[Stored items]
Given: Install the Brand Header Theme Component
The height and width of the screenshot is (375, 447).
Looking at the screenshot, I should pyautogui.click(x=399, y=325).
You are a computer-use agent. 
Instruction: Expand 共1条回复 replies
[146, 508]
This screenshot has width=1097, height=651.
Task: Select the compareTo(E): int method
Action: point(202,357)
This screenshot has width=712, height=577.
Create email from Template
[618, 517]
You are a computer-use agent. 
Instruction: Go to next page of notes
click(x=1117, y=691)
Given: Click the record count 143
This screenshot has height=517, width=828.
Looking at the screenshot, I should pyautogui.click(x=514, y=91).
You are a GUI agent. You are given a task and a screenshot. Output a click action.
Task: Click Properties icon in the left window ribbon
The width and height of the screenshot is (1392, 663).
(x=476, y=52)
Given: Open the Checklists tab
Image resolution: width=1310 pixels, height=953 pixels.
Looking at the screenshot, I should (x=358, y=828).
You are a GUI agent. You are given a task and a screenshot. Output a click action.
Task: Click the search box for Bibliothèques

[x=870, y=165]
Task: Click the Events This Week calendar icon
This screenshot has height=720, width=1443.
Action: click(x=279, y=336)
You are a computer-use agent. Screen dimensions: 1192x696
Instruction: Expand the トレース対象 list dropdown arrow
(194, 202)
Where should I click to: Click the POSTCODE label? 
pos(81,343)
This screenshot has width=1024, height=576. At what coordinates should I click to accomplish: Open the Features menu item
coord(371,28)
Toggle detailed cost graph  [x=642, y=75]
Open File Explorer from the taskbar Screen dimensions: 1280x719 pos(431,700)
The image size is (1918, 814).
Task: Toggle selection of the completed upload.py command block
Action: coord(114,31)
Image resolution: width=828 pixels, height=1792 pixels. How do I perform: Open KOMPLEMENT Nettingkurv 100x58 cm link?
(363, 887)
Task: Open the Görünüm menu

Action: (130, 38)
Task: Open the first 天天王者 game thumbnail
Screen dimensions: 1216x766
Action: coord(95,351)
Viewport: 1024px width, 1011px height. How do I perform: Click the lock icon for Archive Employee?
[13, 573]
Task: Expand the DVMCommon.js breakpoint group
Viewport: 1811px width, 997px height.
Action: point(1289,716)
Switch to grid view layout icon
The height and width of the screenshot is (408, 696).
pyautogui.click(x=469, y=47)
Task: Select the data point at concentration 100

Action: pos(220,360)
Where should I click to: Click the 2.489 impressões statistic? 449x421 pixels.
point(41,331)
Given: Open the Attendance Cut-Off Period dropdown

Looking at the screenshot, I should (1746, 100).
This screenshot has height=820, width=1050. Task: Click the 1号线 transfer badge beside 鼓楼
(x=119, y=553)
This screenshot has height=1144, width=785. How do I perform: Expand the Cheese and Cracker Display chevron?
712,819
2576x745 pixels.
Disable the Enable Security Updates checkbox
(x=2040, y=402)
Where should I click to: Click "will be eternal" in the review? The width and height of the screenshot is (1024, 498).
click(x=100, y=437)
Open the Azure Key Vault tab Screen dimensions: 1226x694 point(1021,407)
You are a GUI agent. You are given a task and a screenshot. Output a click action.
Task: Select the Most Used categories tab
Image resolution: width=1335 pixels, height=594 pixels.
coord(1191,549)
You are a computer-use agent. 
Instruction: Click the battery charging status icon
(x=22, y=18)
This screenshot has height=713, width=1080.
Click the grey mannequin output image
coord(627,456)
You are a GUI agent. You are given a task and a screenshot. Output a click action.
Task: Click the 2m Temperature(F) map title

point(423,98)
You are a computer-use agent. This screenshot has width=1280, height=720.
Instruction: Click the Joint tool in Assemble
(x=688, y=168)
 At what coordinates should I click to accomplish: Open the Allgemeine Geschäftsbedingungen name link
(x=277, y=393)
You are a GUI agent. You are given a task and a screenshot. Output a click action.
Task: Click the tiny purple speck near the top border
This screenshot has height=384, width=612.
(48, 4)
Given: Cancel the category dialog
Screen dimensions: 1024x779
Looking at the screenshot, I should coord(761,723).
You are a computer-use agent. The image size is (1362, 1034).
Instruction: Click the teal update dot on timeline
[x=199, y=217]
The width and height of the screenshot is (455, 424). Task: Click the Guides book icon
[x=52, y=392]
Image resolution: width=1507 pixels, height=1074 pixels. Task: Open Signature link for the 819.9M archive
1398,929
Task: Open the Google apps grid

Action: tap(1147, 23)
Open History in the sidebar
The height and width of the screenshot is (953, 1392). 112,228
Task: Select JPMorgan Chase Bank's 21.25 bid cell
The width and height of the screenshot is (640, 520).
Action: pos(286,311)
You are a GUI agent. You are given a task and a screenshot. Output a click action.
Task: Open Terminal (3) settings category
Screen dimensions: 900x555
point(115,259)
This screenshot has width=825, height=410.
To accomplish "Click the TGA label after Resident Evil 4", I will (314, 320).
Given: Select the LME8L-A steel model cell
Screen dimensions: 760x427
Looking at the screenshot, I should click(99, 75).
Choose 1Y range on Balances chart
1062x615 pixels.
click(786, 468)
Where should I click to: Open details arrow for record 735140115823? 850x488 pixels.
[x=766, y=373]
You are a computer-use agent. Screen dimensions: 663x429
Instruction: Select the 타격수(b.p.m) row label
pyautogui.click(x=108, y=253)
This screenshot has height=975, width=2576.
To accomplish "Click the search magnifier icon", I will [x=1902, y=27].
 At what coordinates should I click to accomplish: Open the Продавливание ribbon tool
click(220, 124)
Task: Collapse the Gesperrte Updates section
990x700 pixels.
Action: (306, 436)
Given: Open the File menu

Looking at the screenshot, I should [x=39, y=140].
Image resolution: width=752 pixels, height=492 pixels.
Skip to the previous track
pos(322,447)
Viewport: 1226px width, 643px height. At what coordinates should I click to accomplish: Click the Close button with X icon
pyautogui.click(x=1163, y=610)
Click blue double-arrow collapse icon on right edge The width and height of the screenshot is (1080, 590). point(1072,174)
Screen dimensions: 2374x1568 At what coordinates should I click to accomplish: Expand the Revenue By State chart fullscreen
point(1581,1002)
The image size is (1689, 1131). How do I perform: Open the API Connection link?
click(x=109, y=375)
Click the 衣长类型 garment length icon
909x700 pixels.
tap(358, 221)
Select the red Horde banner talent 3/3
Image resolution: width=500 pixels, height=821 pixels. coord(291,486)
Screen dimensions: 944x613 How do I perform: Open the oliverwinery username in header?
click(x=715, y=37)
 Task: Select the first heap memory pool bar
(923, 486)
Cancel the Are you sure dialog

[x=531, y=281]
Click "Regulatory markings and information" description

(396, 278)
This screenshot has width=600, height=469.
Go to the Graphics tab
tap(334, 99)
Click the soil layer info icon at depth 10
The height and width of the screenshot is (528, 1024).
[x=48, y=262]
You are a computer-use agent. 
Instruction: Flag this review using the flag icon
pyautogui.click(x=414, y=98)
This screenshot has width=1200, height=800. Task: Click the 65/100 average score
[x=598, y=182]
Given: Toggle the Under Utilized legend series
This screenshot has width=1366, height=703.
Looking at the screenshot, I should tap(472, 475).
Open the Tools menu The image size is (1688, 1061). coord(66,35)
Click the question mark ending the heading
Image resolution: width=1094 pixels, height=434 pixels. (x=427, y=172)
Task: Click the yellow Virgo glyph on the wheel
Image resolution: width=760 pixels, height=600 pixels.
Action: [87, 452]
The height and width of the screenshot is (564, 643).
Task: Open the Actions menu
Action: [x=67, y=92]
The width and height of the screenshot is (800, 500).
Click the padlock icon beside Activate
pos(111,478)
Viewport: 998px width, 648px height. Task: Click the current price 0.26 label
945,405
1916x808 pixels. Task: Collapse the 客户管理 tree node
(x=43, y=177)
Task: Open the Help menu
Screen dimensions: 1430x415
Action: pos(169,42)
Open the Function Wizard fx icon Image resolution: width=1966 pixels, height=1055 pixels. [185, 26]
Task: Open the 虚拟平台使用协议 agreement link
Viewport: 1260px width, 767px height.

Brief | Please reproduce the lines from the line with "909x700 pixels." to the line with "The width and height of the screenshot is (800, 500).", both ends included, exactly as they appear above.

Answer for the task |
909x700 pixels.
tap(358, 221)
Select the red Horde banner talent 3/3
Image resolution: width=500 pixels, height=821 pixels. coord(291,486)
Screen dimensions: 944x613 How do I perform: Open the oliverwinery username in header?
click(x=715, y=37)
 Task: Select the first heap memory pool bar
(923, 486)
Cancel the Are you sure dialog

[x=531, y=281]
Click "Regulatory markings and information" description

(396, 278)
This screenshot has width=600, height=469.
Go to the Graphics tab
tap(334, 99)
Click the soil layer info icon at depth 10
The height and width of the screenshot is (528, 1024).
[x=48, y=262]
You are a computer-use agent. 
Instruction: Flag this review using the flag icon
pyautogui.click(x=414, y=98)
This screenshot has width=1200, height=800. Task: Click the 65/100 average score
[x=598, y=182]
Given: Toggle the Under Utilized legend series
This screenshot has width=1366, height=703.
Looking at the screenshot, I should tap(472, 475).
Open the Tools menu The image size is (1688, 1061). coord(66,35)
Click the question mark ending the heading
Image resolution: width=1094 pixels, height=434 pixels. (x=427, y=172)
Task: Click the yellow Virgo glyph on the wheel
Image resolution: width=760 pixels, height=600 pixels.
Action: [87, 452]
The height and width of the screenshot is (564, 643).
Task: Open the Actions menu
Action: [x=67, y=92]
The width and height of the screenshot is (800, 500).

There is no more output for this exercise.